> What you have to do: Rewrite the items from the line containing "Select Facility Booking List menu item" through the last of the items, replacing "Screen dimensions" with "Screen size" and keeping everything else unchanged.

> Dataset entries:
——

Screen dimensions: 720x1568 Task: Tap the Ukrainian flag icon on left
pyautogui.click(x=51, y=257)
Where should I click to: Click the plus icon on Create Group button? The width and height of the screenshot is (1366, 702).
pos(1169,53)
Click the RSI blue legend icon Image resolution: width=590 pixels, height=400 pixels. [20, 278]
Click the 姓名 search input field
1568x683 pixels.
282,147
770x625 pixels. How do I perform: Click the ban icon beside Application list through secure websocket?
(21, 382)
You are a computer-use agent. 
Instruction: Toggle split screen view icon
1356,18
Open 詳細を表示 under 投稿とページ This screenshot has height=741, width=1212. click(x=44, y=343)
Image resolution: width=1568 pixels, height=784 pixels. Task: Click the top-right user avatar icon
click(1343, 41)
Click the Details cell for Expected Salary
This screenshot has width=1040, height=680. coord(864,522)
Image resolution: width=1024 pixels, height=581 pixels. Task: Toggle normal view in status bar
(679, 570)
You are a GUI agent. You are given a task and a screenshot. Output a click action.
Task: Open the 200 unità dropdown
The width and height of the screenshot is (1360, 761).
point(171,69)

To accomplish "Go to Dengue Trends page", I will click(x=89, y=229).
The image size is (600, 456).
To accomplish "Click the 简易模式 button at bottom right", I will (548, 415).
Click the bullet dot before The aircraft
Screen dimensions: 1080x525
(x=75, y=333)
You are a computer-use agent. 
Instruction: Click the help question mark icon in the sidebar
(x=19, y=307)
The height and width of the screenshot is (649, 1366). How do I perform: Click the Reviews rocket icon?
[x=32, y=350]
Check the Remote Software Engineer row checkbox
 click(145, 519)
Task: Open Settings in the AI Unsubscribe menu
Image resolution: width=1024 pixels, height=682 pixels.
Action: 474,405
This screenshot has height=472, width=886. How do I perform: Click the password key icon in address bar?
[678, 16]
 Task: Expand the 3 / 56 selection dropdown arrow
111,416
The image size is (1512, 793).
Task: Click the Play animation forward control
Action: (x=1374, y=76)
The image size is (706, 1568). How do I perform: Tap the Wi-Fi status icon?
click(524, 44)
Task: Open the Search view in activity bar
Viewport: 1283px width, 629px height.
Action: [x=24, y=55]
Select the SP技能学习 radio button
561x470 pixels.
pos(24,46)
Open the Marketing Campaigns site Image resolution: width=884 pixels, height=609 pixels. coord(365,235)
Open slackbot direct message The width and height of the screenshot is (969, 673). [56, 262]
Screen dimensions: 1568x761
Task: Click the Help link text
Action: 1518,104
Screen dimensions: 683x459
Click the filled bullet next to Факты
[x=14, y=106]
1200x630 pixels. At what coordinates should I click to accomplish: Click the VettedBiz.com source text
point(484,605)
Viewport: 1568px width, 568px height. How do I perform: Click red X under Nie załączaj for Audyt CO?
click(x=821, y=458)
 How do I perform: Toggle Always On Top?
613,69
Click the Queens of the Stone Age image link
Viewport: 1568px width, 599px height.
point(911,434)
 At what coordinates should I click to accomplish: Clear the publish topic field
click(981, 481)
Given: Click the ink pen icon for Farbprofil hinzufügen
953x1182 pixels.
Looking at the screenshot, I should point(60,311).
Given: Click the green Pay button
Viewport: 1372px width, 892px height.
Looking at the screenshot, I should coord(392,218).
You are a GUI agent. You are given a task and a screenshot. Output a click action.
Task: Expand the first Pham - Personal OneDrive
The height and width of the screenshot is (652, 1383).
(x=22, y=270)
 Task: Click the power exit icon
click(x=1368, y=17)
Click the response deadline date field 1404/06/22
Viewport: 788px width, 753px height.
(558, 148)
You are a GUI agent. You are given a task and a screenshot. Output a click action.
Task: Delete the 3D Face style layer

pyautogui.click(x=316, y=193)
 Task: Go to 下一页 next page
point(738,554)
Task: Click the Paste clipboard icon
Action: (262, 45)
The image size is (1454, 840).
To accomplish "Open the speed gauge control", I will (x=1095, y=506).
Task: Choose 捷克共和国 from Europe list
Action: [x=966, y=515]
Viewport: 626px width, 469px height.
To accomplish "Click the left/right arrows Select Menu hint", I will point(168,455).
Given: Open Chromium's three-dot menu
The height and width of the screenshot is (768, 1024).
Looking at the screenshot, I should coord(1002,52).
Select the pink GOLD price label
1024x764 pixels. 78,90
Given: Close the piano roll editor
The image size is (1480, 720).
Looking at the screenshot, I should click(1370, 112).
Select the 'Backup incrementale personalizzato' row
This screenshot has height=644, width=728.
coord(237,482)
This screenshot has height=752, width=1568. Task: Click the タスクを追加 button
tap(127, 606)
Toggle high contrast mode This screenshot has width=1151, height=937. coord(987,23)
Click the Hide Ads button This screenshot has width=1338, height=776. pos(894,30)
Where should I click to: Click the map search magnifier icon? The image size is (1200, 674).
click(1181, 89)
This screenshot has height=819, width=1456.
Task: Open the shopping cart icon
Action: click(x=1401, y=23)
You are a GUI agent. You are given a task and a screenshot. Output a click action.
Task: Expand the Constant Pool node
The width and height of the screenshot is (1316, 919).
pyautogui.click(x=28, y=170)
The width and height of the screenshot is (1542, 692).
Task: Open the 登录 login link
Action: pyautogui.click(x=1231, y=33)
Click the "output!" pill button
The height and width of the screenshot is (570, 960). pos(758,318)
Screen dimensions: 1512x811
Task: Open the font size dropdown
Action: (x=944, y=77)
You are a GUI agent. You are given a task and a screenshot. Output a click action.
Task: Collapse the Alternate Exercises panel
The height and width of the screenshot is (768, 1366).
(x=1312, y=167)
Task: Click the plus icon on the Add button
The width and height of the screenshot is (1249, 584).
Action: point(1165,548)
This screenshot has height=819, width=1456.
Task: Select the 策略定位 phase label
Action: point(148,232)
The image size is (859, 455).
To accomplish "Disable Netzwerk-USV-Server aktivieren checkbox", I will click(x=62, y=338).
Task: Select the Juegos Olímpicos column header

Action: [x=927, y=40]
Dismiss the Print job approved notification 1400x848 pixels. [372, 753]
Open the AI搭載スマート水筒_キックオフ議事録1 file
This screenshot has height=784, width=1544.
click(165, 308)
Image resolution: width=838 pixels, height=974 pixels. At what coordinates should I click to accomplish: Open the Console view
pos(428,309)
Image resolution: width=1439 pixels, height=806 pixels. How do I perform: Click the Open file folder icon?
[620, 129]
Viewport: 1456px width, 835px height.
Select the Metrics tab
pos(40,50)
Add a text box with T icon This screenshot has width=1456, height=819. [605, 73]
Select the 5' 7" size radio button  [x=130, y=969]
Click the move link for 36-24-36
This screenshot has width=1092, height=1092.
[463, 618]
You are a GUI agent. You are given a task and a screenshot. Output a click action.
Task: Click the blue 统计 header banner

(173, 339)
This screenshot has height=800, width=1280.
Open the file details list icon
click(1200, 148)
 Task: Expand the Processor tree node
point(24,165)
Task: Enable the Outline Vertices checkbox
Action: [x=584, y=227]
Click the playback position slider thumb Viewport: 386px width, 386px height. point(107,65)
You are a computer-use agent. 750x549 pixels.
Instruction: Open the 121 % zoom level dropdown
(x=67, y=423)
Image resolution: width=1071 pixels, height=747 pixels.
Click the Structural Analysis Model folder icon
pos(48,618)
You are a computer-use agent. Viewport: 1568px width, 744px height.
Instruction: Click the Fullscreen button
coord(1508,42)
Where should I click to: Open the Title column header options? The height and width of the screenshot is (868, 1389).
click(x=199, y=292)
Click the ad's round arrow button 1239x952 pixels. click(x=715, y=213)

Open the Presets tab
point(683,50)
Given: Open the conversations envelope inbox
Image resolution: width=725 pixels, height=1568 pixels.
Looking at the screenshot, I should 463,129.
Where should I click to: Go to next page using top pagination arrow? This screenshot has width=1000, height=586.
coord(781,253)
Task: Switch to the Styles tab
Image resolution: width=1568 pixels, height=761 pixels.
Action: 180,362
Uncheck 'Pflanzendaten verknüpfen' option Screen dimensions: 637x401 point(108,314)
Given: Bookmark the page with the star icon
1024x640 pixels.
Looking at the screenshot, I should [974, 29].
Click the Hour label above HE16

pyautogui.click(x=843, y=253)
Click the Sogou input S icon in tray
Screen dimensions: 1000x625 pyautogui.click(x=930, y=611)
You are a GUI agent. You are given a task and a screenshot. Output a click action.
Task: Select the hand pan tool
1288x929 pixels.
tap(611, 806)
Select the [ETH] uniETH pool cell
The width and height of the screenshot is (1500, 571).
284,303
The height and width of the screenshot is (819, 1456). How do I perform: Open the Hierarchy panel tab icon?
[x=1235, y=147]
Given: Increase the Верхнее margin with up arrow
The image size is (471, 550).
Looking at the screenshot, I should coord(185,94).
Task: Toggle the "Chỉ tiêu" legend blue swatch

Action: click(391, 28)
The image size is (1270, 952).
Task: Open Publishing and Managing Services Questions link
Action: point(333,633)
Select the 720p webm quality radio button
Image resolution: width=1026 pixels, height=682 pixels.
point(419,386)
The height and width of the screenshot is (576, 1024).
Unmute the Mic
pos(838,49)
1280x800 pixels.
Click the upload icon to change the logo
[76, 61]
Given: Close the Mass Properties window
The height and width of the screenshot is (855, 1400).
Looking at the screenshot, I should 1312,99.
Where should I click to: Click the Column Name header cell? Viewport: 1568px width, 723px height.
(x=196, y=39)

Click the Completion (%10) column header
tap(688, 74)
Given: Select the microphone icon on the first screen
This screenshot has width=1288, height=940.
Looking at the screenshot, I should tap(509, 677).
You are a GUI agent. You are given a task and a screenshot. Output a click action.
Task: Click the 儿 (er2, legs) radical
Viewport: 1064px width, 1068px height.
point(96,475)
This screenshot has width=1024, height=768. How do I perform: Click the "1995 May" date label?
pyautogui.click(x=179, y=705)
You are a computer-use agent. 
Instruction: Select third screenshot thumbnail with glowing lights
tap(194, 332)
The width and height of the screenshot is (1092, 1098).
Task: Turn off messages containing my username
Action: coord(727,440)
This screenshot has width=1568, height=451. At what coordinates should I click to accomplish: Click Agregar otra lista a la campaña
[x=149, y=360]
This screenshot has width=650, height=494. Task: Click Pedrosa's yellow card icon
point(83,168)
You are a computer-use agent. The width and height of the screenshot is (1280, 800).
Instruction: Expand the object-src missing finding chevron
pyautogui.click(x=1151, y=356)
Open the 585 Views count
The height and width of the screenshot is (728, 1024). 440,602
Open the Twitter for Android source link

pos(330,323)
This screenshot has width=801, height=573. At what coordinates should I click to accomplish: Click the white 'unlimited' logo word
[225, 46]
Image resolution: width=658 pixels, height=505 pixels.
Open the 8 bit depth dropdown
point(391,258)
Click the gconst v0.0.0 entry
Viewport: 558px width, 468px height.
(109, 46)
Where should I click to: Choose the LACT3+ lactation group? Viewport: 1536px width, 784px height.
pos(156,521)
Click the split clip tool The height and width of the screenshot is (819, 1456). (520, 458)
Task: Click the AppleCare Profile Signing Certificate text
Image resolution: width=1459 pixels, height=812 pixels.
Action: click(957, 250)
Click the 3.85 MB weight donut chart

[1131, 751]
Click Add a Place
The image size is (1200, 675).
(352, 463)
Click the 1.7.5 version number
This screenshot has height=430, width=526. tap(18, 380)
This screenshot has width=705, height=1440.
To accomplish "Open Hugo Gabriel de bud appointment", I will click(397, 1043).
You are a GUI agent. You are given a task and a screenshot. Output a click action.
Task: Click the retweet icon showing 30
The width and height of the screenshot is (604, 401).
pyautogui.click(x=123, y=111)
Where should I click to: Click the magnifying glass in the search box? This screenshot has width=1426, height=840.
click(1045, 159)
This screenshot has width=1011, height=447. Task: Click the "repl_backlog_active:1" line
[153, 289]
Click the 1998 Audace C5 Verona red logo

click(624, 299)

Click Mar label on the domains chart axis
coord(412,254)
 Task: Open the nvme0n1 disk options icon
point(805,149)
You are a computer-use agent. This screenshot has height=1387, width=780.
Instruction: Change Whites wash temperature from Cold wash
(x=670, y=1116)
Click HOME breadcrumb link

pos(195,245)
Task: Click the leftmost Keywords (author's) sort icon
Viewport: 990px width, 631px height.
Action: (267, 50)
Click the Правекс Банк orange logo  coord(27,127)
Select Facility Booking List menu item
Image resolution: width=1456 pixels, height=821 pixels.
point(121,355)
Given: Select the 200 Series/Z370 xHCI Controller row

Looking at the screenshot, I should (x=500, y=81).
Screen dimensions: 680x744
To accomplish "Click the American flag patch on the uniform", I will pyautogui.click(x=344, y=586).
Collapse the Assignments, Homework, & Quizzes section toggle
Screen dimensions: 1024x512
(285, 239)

——

> Result for this exercise:
Select Facility Booking List menu item
Image resolution: width=1456 pixels, height=821 pixels.
point(121,355)
Given: Select the 200 Series/Z370 xHCI Controller row

Looking at the screenshot, I should (x=500, y=81).
Screen size: 680x744
To accomplish "Click the American flag patch on the uniform", I will pyautogui.click(x=344, y=586).
Collapse the Assignments, Homework, & Quizzes section toggle
Screen size: 1024x512
(285, 239)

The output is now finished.